### Problem description
Retype all the entries word for word, but omit the pictures.

---------- Provided material ----------

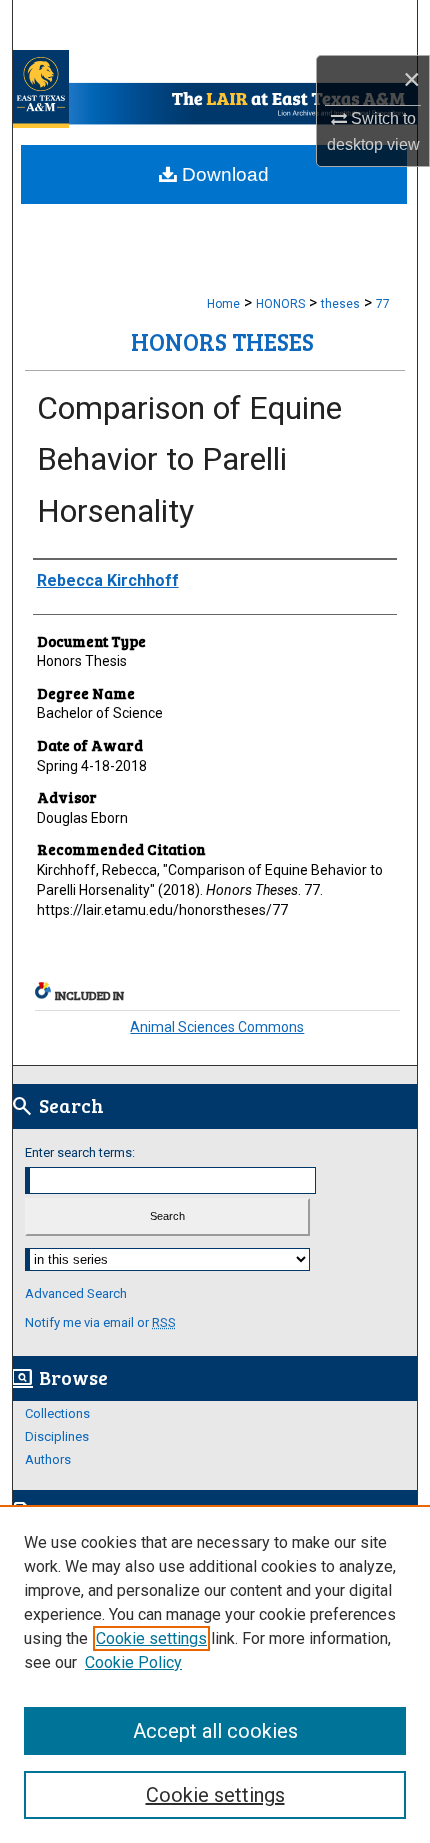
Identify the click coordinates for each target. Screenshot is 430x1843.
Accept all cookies (215, 1731)
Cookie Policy (133, 1662)
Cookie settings (151, 1638)
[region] (215, 1674)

----------

### Reply
Identify the click coordinates for each target. Screenshot is 430x1843.
Accept all cookies (215, 1731)
Cookie Policy (133, 1662)
Cookie settings (151, 1638)
[region] (215, 1674)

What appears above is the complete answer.